[Page excerpt]
BUT, I still want to know from all those against including the start date in AddWorkdays or Workdays where in the real world this concept comes from. What does the start date represent? Is it a start date or is it the date before the start date?
October 26, 2007 at 7:25 am
Michael Meierruth (10/26/2007)
Tomm Carr (10/25/2007)
BUT, I still want to know from all those against including the start date in AddWorkdays or Workdays where in the real world this concept comes from. What does the start date represent? Is it a start date or is it the date before the start date?
Just my personal opinion, I do not think the start date should be included. For example, lets say I am asked to submit a report, or some other office gargage, and I am given two days to do it. If my boss does not tell me until 4:55 on Monday, then is it fair to say it is due on Tuesday? Technically, if you only look at the dates I had two days to do it, but really I had only one day. That is why I like Jeff's function, because everyone has their own oppinion.
Greg
Greg
_________________________________________________________________________________________________
The glass is at one half capacity: nothing more, nothing less.
October 26, 2007 at 10:56 am
This is why I defined in an earlier posting that each date was to be considered the beginning of the work day. That way, if the date you are given is a Monday and you add one day to it, you arrive at Tuesday. Thus the code arrives at the same answer we would arrive at standing in front of a calendar and adding manually.
If you want to consider the time of day into the calculations, this presents an entire gaggle of other problems. Then you have to define the time of the start of the work day and the duration of the work day. 9 to 5? 8 to 5? 7:30 to 4:30? What about other shifts? What about the shift that starts at 11PM and ends at 8AM the next day?
As it is, the time portion of the reference date is unchanged. So if adding two work days to Monday at 4:55PM the answer you get back is Wednesday at 4:55PM. This keeps it shift and duration independent and thus should work for any environment.

[The data]
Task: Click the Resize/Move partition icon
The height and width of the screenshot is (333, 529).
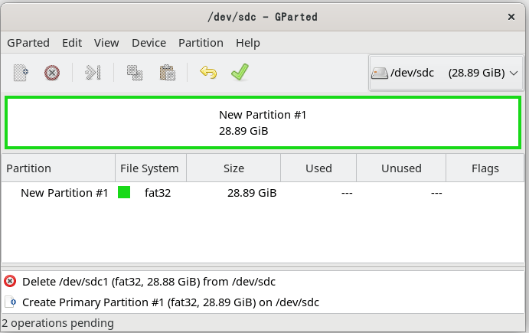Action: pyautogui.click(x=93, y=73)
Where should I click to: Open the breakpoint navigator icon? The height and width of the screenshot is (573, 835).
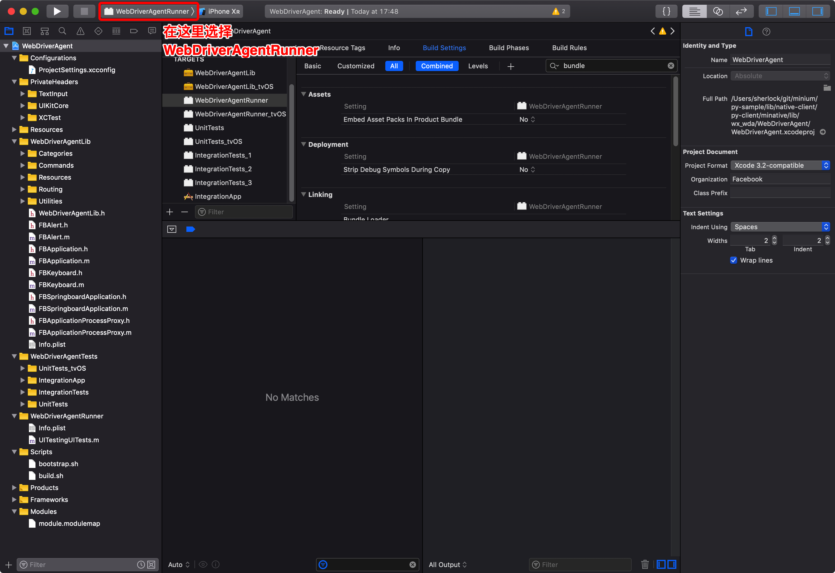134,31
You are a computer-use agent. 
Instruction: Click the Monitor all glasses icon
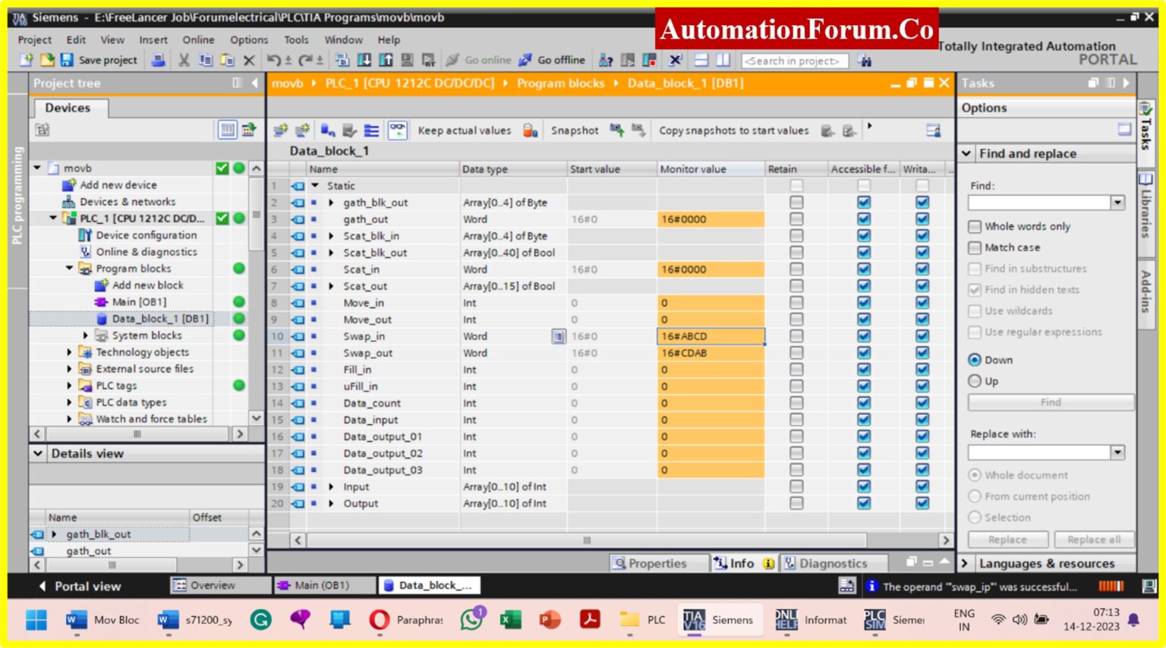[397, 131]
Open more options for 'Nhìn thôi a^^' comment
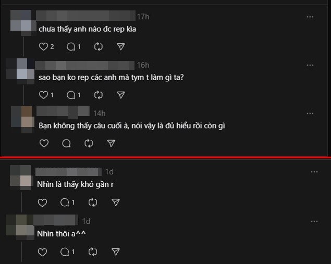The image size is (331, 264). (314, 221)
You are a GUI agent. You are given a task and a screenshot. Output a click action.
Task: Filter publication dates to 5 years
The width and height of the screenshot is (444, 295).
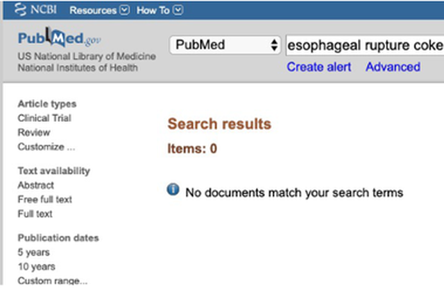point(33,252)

==

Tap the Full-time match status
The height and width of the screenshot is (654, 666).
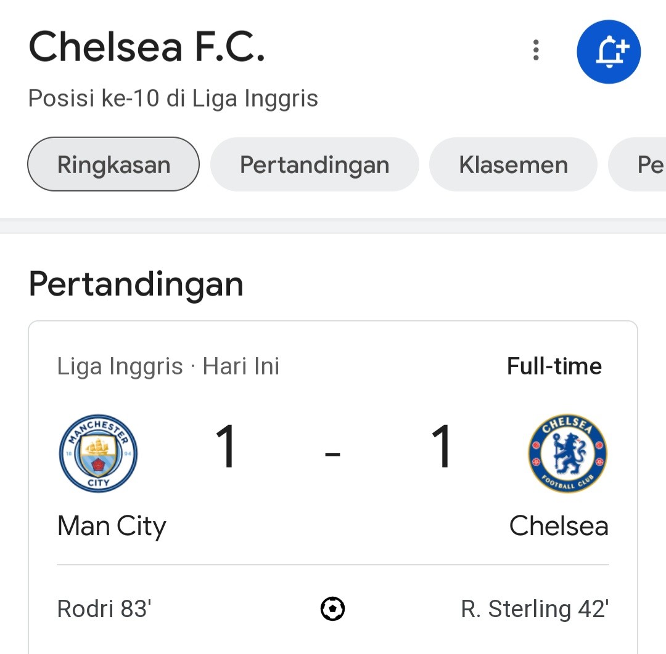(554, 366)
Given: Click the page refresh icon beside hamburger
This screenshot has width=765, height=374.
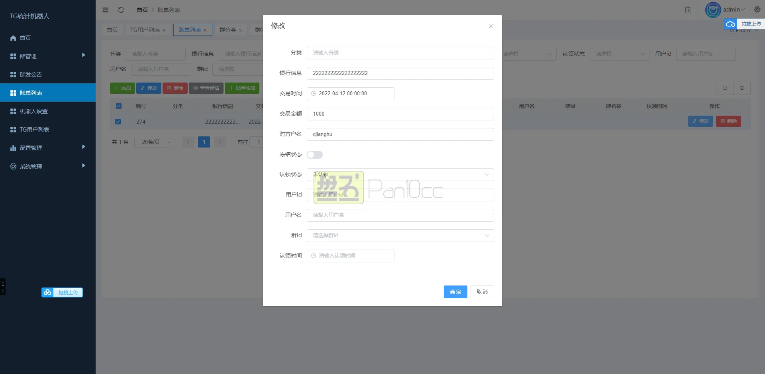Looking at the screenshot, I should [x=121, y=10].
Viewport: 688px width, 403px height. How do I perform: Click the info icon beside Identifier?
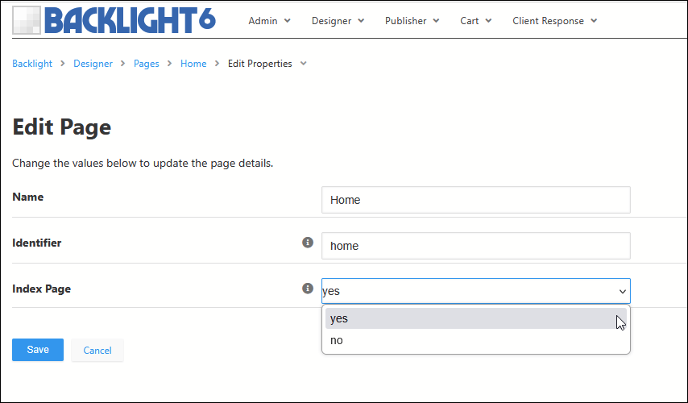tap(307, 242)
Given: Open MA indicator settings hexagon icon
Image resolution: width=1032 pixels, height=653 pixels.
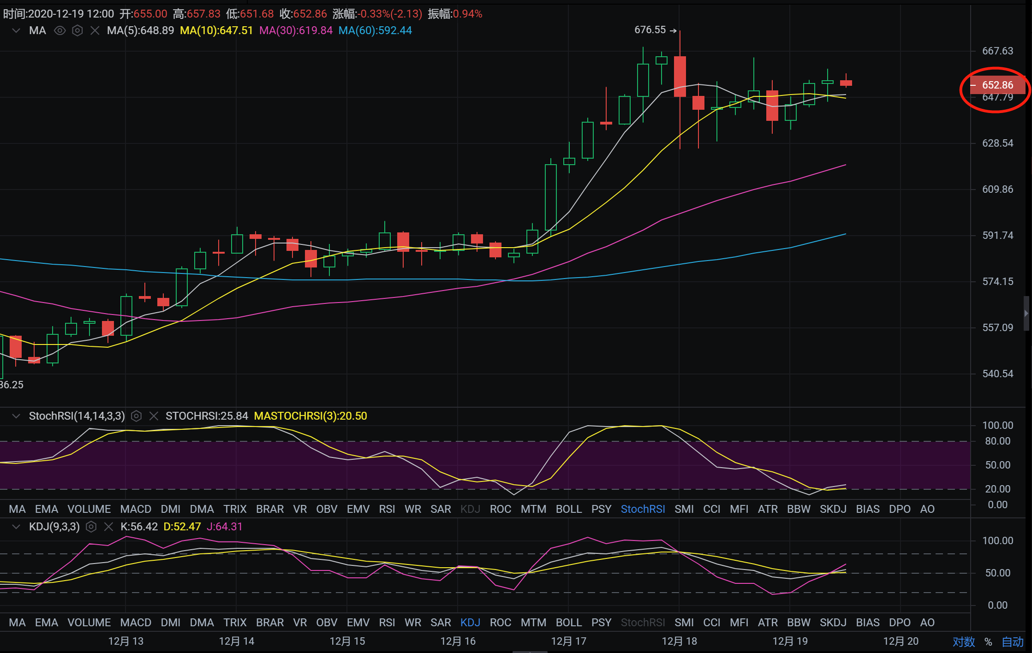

...

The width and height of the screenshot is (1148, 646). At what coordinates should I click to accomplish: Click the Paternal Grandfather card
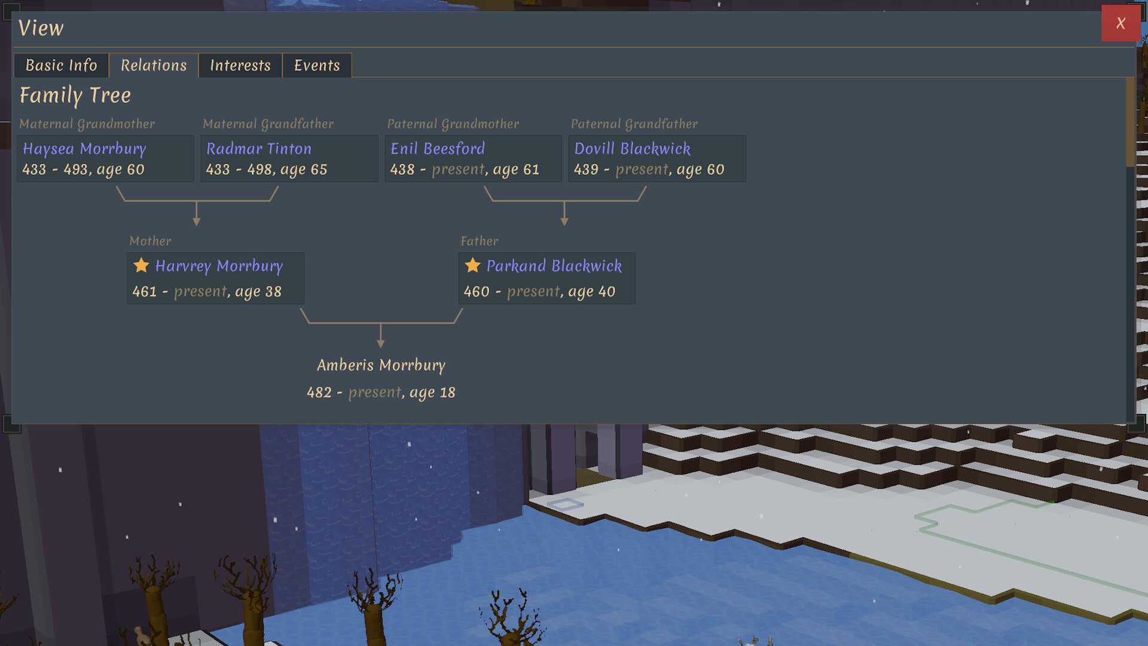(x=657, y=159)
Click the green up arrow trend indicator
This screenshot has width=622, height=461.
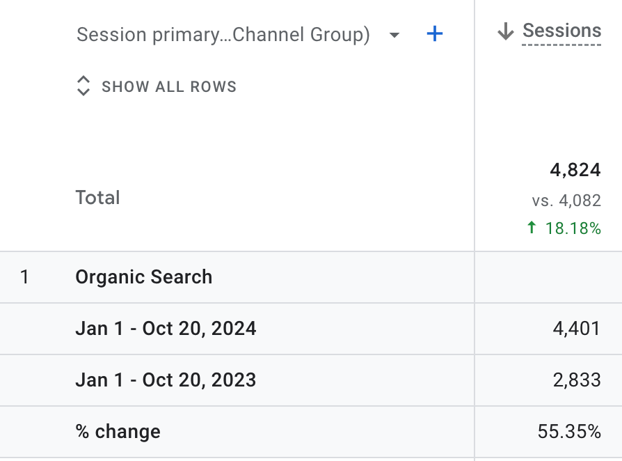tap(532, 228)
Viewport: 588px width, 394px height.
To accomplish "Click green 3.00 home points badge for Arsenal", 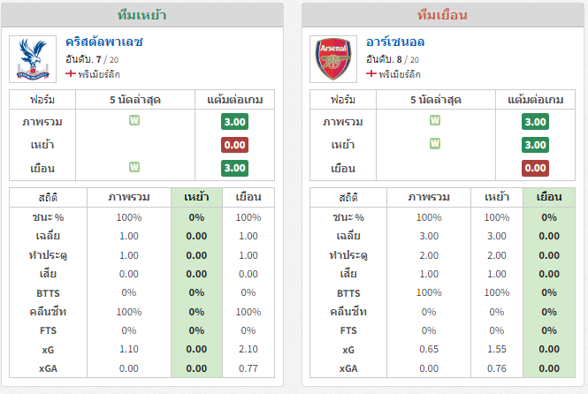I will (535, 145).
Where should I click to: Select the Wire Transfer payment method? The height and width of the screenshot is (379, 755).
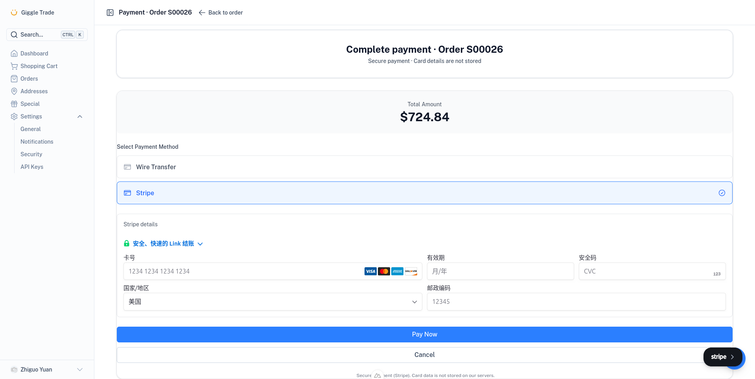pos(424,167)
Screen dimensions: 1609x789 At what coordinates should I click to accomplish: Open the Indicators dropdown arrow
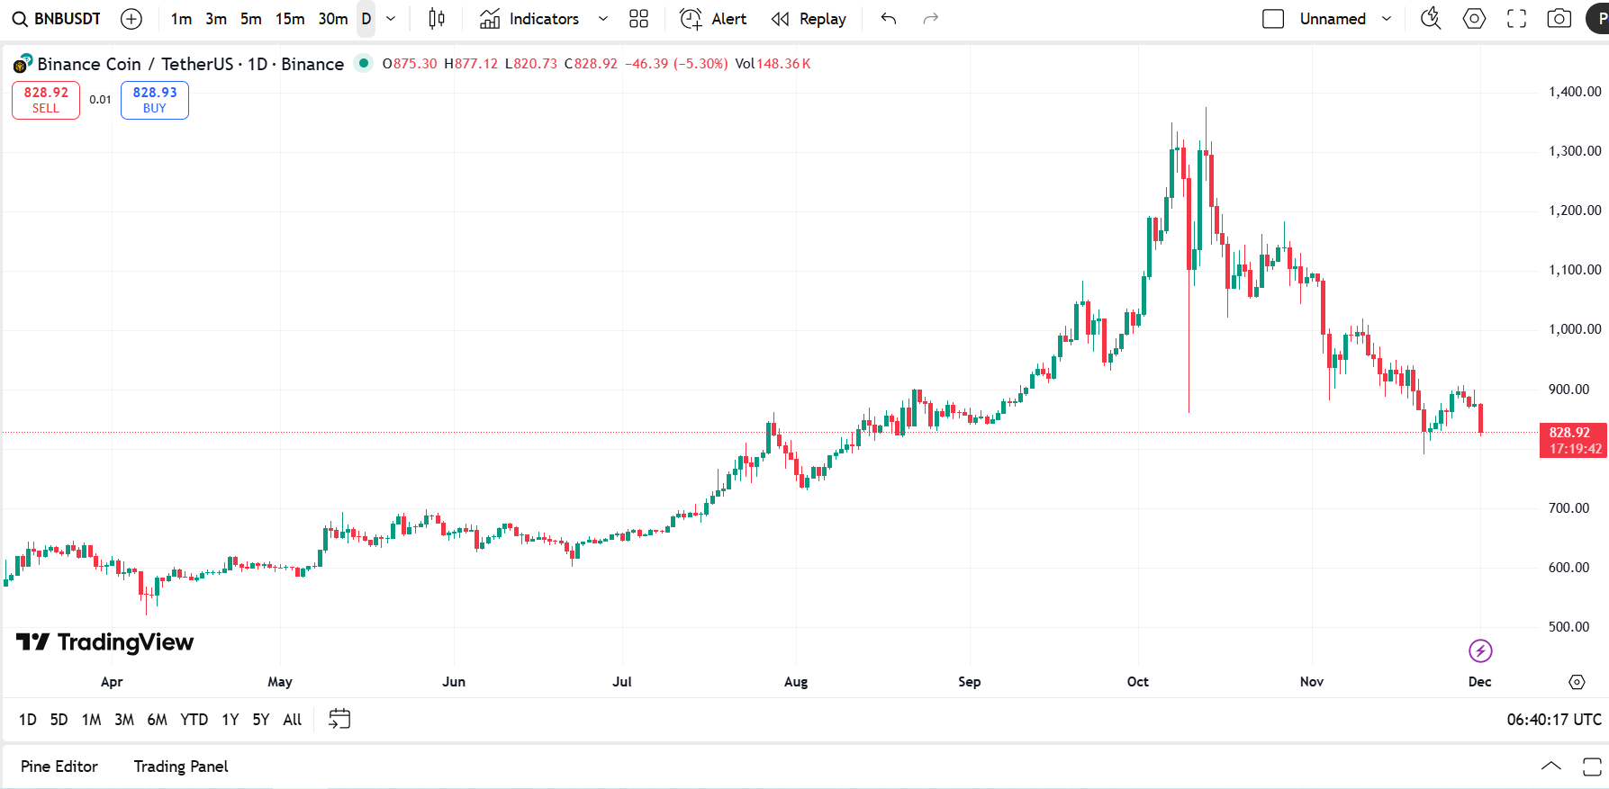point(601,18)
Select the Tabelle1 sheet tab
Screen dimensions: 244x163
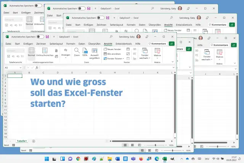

[What you will do]
**a)** In the rows from the line with "You are a computer-use agent." to the line with "point(33,252)", switch "glasses" to "lenses" and return only those lines, otherwise unchanged. Please leave the pictures out.
**b)** Proceed with the forum thread on adding workdays to a start date, picking up after its last sentence.
The rows are unrelated to the forum thread.

[Results of the tasks]
**a)**
You are a computer-use agent. 
Instruction: Click the Monitor all lenses icon
[397, 131]
Open more options for 'Nhìn thôi a^^' comment
The image size is (331, 264). (314, 221)
You are a GUI agent. You are given a task and a screenshot. Output a click action.
Task: Filter publication dates to 5 years
The width and height of the screenshot is (444, 295).
point(33,252)

**b)**
What is somewhat confusing is what exactly is meant by "count the start day." If you add one day to a date you should get the next day. Stipulating for a moment that a date represents the start of the day, then we are counting the start day. We are now at the start of the next day ready to "consume" that day.
If you say you want to add one work day to Monday and get Monday back as an answer, show me on a calendar how this makes sense.
Tomm Carr
--
Version Normal Form -- http://groups.google.com/group/vrdbms
October 26, 2007 at 11:20 am
Tomm Carr (10/26/2007)
If you say you want to add one work day to Monday and get Monday back as an answer, show me on a calendar how this makes sense.
If you want an answer to that, see my spec a few pages back. It makes sense out of adding a day to Monday that gives you Monday.
October 26, 2007 at 11:39 am
Here is another function that came out of this particular exercise:
/*
=============================================
Author:
Tomm Carr
Create date:
10/23/2007
Description:
Returns a 1 if the specified date occurs on a weekday (Mon-Fri) and 0 otherwise.
This function operates independently of the server's DateFirst setting because it uses the function DayOfWeek which is also DateFirst independent.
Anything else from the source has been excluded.